# Every Man's Heart



## Brock (Mar 15, 2014)

Erased


----------



## Ariel (Mar 15, 2014)

As a woman this makes me feel insecure.  I like the prose-y/poetry feel and how it just feels honest.


----------



## Blade (Mar 15, 2014)

Well I think it is really poetry. As I read it I pick up the rhythm as a poem even though the structure is prose like. It could easily be reformed into shorter lines and stanzas and present well as a poem, IMHO. 

I find the theme a little scary though. I generally consider past loves 'fade away' and remembered, if at all, as divided fruit which died on the vine. The thought of one coming back to 'get' me is quite disturbing.](*,)

Nice read overall, sincere, brief and heartfelt. Efficient use of words that is not strained or noticeable.:encouragement:


----------



## Rivahads (Mar 15, 2014)

i get the ora that the writer is older


----------



## Brock (Mar 15, 2014)

I'm 39.  I decided to change it to be more specific to my own feelings... although I'm unable to edit the title.


----------



## Monsters (Mar 15, 2014)

ehh, It's clear I guess but the whole heart beating thing is cliche. She still has a part of your heart is boring to read and numb emotionally. The stream simile picks it back up but it is still distant. There is little vivid imagery when you talk about the stream, it could have been enhanced. Anyways your opening is weak so it leads the reader thinking that the whole poem is going to be dull and that's not a good way to start. 'She still has a part of my heart' could be expressed in a refreshing, original way.

--------------------------------------------------

▸ Challenge
Copy the passage of the thread from "ehh, It's clear" up to and including "refreshing, original way.", renaming "stream" as "river" wherever it occurs. The material that comes after the thread is not needed.

▸ Data shown
--------------------------------------------------

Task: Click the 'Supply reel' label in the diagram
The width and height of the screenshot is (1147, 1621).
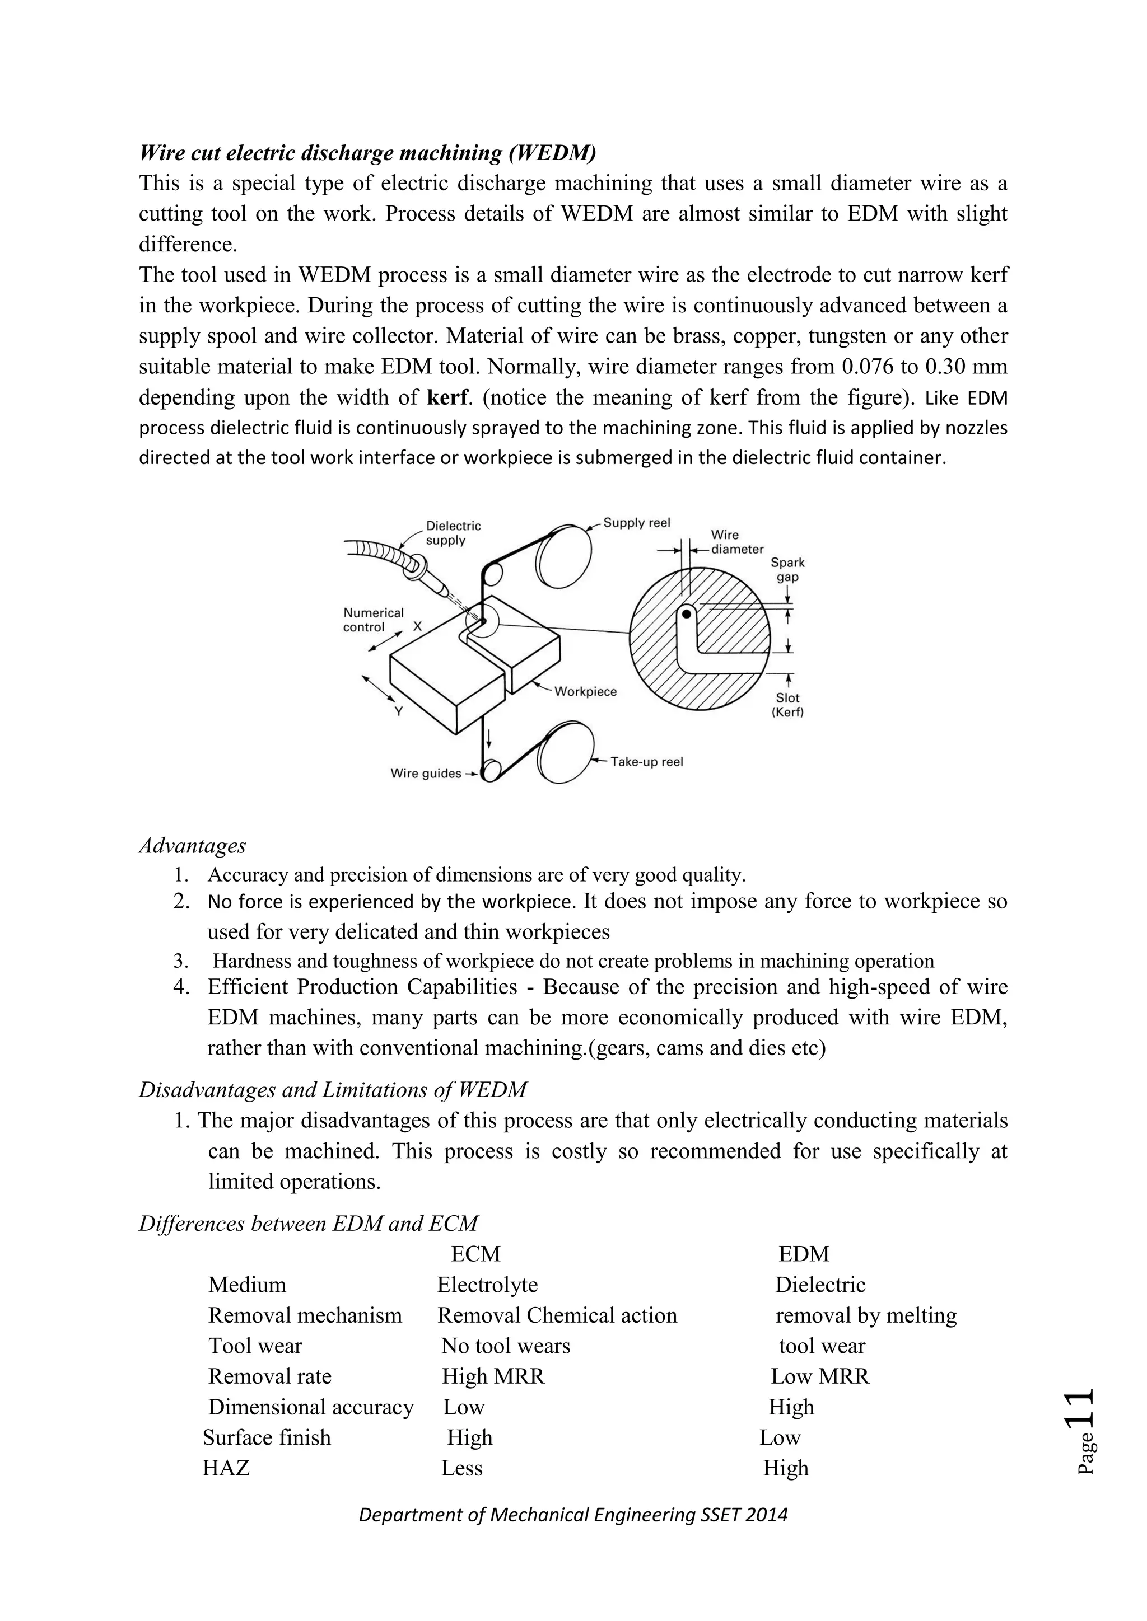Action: point(636,523)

--------------------------------------------------

▸ The reply
ehh, It's clear I guess but the whole heart beating thing is cliche. She still has a part of your heart is boring to read and numb emotionally. The river simile picks it back up but it is still distant. There is little vivid imagery when you talk about the river, it could have been enhanced. Anyways your opening is weak so it leads the reader thinking that the whole poem is going to be dull and that's not a good way to start. 'She still has a part of my heart' could be expressed in a refreshing, original way.